Comment: The consent order was upheld but the case shows the importance of ensuring that any agreement that is made is workable on the ground.

Binding purchasers

In any particular case there might well be an estoppel arising out of a boundary agreement but this will not necessarily bind purchasers. It is suggested that parties settling boundary disputes where there is an exchange of land continue to ensure that the agreement is in writing, in full compliance with s2 of the 1989 Act, and that the transfer is registered with the Land Registry, or at the very least that notice of it is entered on the register (see immediately below). We may one day find that Joyce v Rigolli is overruled.

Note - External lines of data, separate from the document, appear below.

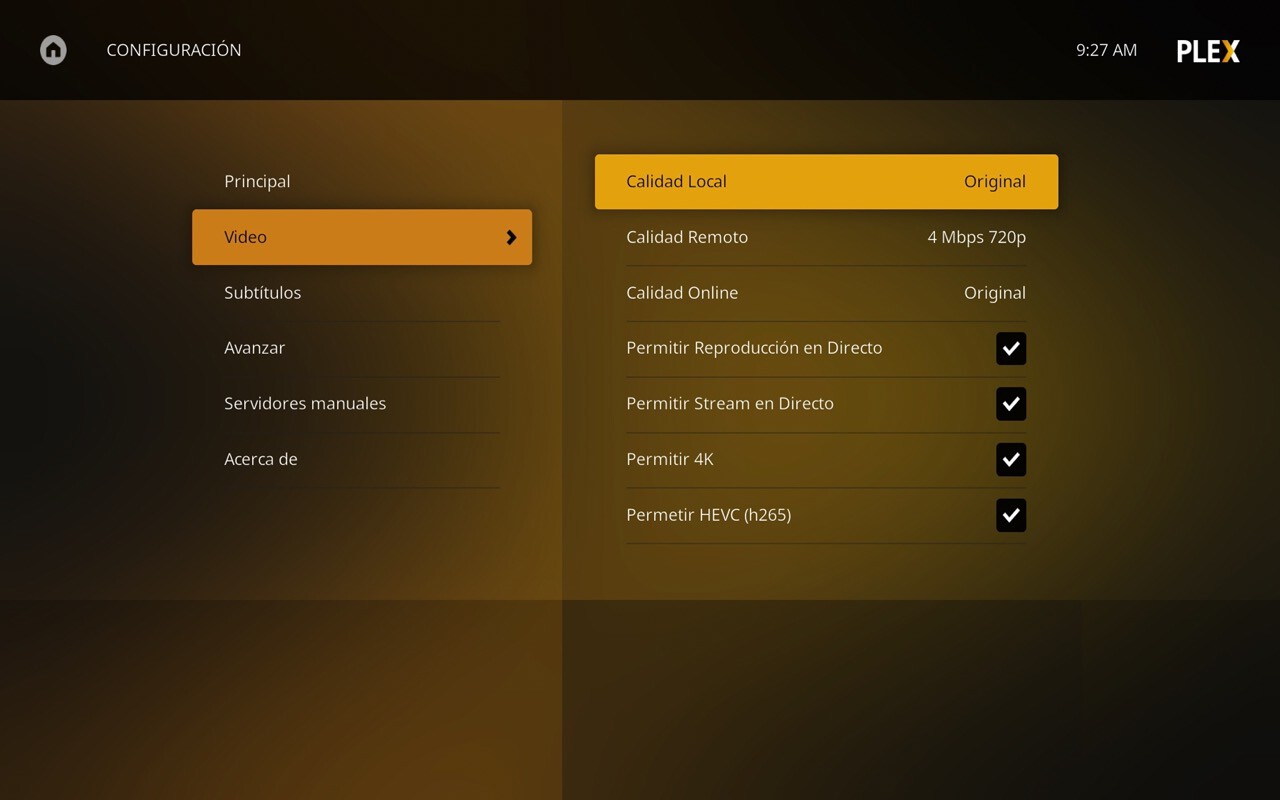Change Calidad Remoto from 4 Mbps 720p
The width and height of the screenshot is (1280, 800).
click(825, 237)
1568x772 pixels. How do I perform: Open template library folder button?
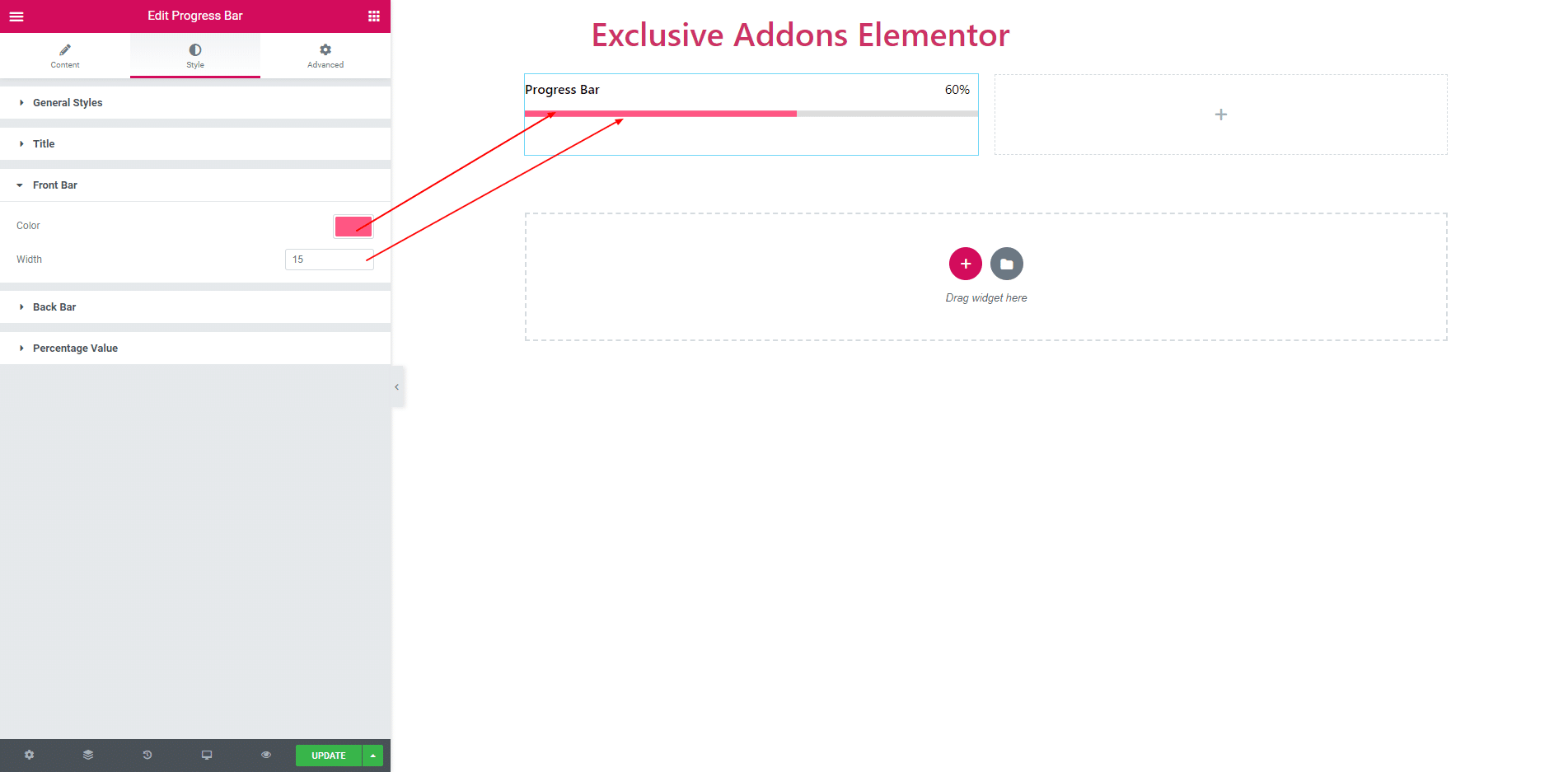(1007, 264)
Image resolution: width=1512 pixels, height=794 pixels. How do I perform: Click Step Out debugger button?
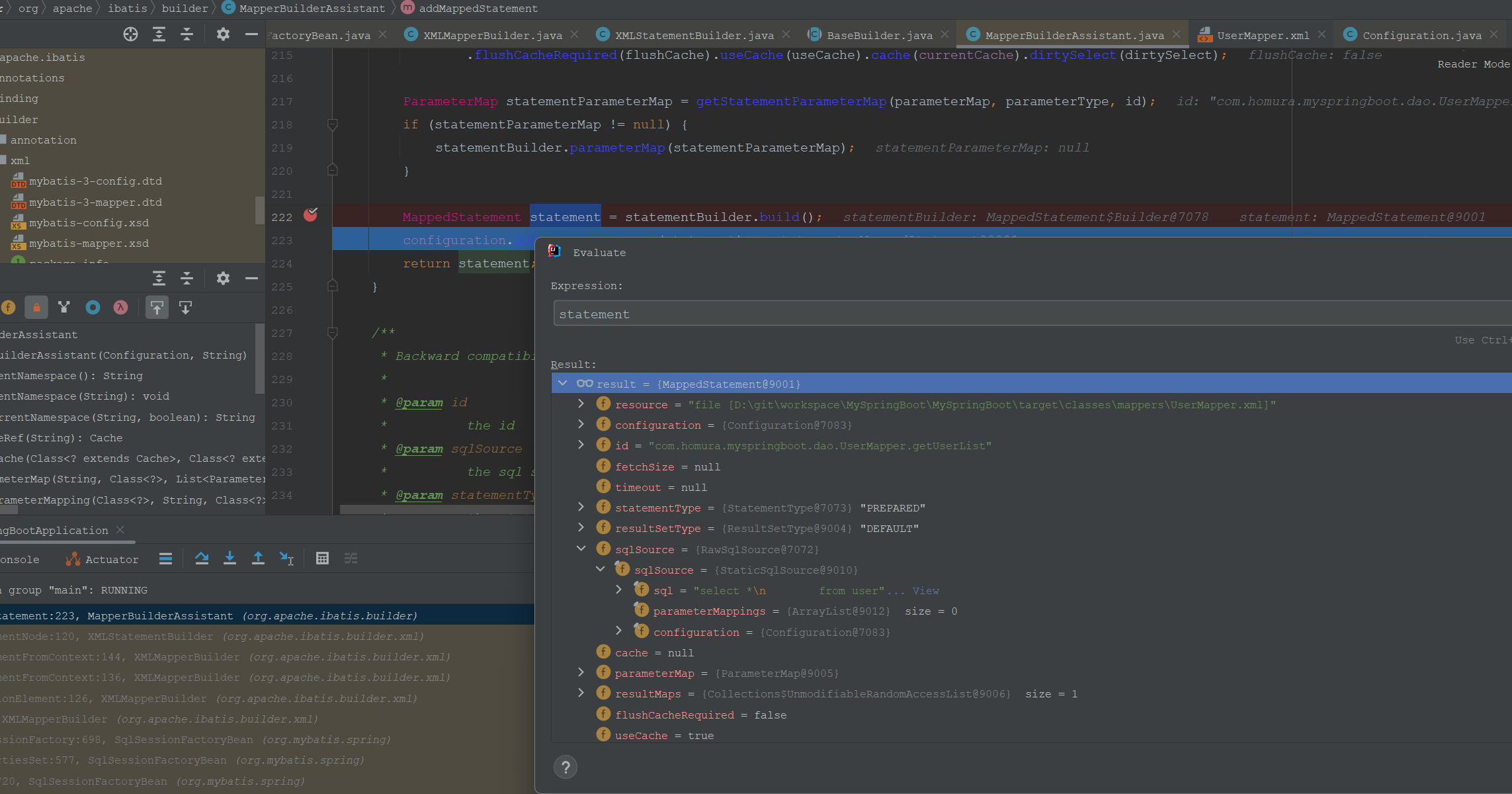pos(258,558)
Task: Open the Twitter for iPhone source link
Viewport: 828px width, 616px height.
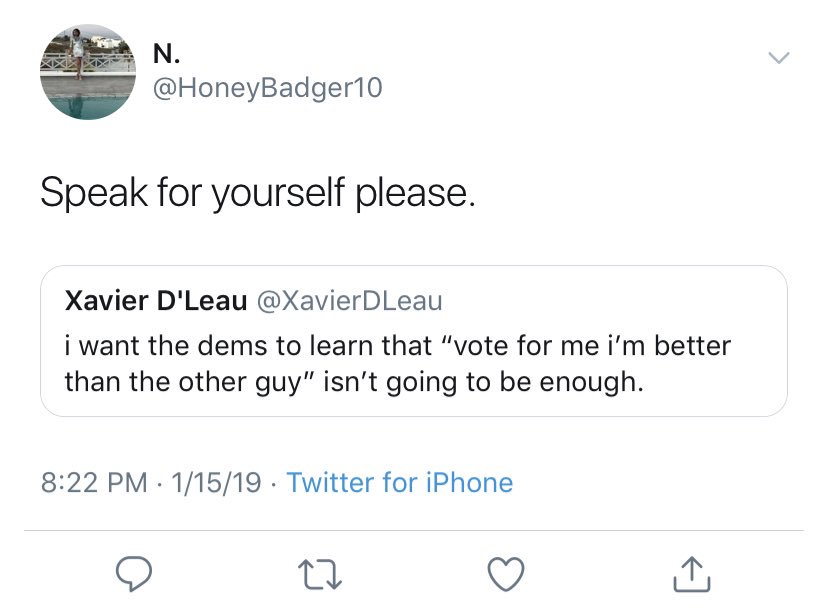Action: (x=399, y=483)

A boundary agreement or other set of circumstances giving rise to an estoppel “has effect from the time the equity arises as an interest capable of binding successors in title” (s116 of LRA 2002; Megarry & Wade 6ed, para. 13.030; see also Stephenson v Johnson [2000] EGCS 92; Bhullar v McArdle [2001] EWCA Civ 510). Such an interest may be protected by a unilateral notice under s35 of the 2002 Act; or even an “agreed notice” under s34(3)(c) if “the registrar is satisfied as to the validity of the applicant’s claim”. An agreed notice is more difficult to remove. Or it may be protected as an overriding interest when the person with the benefit of the equity is in occupation (see further Schedules 1 and 3 of the 2002 Act, para 2 in each case). Another method of ensuring that the agreement is binding on purchasers is to use the procedure for determining boundaries set out in s60(3) of the 2002 Act and Land Registration Rules 2003, rules 117 to 122 (as amended).

Remember; even if it is in writing the boundary agreement must also be protected by one of these methods to be binding on purchasers.